## [Materials provided]

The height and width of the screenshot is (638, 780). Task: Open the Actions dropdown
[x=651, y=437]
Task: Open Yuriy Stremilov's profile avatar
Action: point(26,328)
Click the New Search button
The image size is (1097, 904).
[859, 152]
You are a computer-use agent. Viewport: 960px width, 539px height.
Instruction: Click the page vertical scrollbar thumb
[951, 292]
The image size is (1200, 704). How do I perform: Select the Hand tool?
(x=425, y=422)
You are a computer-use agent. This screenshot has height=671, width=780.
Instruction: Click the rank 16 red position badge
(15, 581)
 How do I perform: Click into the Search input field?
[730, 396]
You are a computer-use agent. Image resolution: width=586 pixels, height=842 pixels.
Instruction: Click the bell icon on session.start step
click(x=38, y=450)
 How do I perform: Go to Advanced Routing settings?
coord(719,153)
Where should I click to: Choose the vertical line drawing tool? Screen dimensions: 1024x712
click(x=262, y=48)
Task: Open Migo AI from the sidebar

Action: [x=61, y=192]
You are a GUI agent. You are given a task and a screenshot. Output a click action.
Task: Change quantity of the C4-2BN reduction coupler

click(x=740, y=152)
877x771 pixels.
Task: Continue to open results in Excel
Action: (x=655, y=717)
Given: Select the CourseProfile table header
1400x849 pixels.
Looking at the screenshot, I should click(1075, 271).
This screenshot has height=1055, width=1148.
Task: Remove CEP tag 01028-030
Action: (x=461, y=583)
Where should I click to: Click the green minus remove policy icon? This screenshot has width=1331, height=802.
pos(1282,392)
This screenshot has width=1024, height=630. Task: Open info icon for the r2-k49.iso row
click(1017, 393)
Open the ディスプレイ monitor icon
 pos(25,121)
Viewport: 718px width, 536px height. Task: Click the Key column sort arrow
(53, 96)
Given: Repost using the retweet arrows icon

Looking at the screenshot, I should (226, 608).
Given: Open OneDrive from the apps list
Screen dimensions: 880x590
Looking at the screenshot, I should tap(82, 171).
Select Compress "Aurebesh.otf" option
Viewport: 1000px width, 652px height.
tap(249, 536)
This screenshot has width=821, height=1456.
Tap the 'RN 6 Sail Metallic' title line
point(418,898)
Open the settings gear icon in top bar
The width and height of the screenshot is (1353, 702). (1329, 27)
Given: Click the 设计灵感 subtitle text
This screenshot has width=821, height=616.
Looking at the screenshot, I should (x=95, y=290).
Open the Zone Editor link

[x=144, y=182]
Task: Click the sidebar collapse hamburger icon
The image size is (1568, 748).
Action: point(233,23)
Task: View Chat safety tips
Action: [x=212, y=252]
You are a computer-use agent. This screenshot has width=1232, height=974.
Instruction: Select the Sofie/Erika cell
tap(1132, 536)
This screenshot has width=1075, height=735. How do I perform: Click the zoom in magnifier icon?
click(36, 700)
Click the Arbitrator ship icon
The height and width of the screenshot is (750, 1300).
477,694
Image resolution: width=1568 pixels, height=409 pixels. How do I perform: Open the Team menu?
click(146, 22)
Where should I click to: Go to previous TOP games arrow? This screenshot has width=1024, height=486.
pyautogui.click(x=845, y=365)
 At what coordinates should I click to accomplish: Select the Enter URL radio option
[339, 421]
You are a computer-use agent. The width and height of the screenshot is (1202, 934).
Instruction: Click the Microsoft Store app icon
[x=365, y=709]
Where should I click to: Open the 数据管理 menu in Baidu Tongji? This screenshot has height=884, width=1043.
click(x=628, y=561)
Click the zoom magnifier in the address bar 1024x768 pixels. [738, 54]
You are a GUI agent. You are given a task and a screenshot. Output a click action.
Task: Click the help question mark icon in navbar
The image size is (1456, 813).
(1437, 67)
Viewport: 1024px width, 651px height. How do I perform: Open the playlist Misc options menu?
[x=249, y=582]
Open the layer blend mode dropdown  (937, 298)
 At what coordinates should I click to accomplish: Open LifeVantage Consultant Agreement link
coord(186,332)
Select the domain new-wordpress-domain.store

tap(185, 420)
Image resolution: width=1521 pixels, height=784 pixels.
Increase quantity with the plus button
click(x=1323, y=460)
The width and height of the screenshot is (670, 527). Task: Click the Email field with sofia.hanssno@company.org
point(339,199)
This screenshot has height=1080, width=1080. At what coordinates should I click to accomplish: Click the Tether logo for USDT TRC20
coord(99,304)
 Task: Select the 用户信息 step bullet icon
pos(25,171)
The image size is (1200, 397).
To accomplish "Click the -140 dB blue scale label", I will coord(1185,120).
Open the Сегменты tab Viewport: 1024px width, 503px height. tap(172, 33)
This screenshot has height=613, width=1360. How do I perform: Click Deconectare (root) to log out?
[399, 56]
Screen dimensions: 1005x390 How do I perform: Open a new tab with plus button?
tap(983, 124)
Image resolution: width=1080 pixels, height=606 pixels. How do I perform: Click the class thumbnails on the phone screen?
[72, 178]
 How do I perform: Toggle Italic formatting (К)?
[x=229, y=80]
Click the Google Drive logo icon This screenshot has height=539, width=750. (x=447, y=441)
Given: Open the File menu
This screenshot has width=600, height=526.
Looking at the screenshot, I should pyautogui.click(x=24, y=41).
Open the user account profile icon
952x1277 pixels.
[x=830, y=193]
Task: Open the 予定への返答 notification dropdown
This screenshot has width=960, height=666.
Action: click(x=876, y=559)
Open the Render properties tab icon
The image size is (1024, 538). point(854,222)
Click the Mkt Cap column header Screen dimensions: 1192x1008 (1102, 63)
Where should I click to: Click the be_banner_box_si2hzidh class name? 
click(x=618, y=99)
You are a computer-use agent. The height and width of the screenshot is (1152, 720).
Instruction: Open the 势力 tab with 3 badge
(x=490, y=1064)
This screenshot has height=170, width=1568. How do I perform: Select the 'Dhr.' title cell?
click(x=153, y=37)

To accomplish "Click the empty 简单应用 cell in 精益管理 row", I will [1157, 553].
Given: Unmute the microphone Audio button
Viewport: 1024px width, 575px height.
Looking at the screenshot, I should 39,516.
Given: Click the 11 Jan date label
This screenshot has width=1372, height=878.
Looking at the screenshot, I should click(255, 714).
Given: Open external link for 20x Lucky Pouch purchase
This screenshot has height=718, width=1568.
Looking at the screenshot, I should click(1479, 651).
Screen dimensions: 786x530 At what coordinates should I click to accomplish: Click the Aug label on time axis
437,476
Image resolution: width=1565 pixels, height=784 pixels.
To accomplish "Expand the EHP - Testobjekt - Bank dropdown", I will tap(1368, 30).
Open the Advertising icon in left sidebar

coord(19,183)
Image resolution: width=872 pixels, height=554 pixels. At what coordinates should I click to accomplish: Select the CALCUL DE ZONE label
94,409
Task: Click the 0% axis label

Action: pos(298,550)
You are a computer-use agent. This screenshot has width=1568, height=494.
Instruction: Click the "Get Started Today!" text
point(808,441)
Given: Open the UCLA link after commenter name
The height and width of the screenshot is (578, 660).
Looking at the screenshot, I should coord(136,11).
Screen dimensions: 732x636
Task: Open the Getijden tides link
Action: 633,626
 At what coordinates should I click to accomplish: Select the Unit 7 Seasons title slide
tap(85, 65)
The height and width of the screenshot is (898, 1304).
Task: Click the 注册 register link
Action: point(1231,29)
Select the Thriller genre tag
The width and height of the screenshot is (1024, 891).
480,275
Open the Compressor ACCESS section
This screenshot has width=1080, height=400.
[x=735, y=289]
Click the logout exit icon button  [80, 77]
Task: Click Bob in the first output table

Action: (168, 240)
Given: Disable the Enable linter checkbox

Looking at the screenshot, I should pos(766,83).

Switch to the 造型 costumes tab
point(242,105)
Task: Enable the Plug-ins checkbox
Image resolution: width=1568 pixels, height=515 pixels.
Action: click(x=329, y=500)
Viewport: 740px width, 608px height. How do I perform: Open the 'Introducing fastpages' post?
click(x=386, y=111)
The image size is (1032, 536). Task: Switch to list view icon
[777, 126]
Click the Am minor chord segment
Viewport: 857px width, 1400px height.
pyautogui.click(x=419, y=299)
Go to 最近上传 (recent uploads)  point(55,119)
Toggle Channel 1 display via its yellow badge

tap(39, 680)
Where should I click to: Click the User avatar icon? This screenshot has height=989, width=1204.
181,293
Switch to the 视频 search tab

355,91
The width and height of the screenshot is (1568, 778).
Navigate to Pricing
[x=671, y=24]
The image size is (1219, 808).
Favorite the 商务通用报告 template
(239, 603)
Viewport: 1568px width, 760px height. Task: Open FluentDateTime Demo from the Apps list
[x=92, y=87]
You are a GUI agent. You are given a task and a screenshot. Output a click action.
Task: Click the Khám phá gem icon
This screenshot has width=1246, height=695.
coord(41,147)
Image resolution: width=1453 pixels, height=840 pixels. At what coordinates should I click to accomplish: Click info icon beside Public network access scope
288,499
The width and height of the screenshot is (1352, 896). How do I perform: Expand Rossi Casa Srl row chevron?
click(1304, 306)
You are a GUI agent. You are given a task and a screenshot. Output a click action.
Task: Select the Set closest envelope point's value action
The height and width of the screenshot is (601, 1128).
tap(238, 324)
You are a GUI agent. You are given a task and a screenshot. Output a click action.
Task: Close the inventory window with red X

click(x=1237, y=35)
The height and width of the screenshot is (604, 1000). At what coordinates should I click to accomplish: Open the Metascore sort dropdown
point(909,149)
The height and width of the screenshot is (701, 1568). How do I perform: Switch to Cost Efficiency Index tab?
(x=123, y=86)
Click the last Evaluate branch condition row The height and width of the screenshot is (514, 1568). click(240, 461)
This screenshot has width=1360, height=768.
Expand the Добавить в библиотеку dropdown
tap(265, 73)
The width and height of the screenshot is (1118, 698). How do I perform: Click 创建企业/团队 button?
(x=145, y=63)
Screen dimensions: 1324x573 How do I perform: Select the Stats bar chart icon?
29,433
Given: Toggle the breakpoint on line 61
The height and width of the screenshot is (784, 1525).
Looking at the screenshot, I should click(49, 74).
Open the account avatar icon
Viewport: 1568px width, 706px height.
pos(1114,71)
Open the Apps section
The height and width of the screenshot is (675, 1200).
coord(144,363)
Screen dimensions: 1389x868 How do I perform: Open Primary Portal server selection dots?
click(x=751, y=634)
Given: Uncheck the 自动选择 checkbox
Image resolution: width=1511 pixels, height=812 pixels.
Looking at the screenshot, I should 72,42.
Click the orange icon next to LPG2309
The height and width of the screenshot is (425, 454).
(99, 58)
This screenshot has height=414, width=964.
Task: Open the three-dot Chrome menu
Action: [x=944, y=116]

## [About this exercise]
Whenever the word "account" turns up in a line of the listing above, copy the line.

## [Written solution]
Open the user account profile icon
Open the account avatar icon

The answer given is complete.